General Liability & COVID-19

General Liability Insurance (aka GL or CGL) is often referred to as “third party” coverage.  A contract between you and your insurer to protect against certain claims brought by a person or entity outside of that relationship.  Your GL policy protects the insured from the risk that others bring suit or file certain claims against you seeking damages for which they allege you are legally liable.

The terms of the GL insuring document promise to pay for harm caused by an “occurrence”.  An occurrence is often defined as an accident, including the continuous or repeated exposure to substantially the same general harmful conditions.  Whether harm from the alleged failure to prevent exposure to COVID-19 is caused by an accident may depend on whether the insured party foresaw the claimant’s injury.

One would not expect claim facts to demonstrate or support that a Community Association Board or Board member chose to intentionally cause foreseeable harm to a third party.  Rather, under normal circumstances, the key issue would likely be whether there was an element of chance supporting the position that there was, in fact an accident.

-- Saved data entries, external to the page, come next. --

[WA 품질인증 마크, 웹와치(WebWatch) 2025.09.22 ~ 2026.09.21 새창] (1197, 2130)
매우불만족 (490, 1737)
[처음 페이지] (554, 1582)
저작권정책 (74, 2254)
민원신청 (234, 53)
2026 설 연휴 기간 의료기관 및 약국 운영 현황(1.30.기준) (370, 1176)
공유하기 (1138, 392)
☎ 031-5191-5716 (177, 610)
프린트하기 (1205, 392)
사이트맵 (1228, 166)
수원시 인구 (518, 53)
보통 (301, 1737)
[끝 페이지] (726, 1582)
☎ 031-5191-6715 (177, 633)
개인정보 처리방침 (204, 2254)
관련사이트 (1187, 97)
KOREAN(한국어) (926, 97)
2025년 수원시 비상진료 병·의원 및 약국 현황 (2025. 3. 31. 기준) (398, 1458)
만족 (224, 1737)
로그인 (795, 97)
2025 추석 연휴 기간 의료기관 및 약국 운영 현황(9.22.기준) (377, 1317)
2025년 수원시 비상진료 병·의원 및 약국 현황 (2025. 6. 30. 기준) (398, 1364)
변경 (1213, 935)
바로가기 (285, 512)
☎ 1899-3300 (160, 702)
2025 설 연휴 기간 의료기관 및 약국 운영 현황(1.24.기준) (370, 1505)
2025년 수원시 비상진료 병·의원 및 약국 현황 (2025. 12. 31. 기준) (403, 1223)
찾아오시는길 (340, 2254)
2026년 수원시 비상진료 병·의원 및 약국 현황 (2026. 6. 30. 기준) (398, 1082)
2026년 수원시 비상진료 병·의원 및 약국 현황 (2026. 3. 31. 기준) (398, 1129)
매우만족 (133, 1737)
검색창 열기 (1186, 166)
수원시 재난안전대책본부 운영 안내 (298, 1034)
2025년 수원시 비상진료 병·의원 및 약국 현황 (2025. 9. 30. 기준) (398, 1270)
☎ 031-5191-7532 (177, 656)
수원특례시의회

We anticipate that some insurers will likely argue, that given the multiple warnings and recommended actions to prevent exposure to COVID-10, that there is no “occurrence”.  But before the carrier is placed in a position or duty to defend, the true question will arise, “is there exclusionary language in the policy that will potentially limit or exclude defense?”

After the SARS outbreak last decade, most insurers added exclusions to the GL for Communicable Diseases and Organic Pathogens/Fungi/Mold/Mildew/Yeast/Microbe.  In addition, the “expected or intended” exclusion in the policy may also prevail unless it can be determined that the Board acted egregiously in the reopening or basic implementation of the “Stay at Home” governmental actions.

General Liability claims are likely to follow this pandemic and claims will be filed.  The best advice from an insurance perspective is to seek and follow the advice of your legal professionals.  This will help reduce the potential for “egregious” behavior and actions on the part of Board members that could lead to an insured or uninsured event.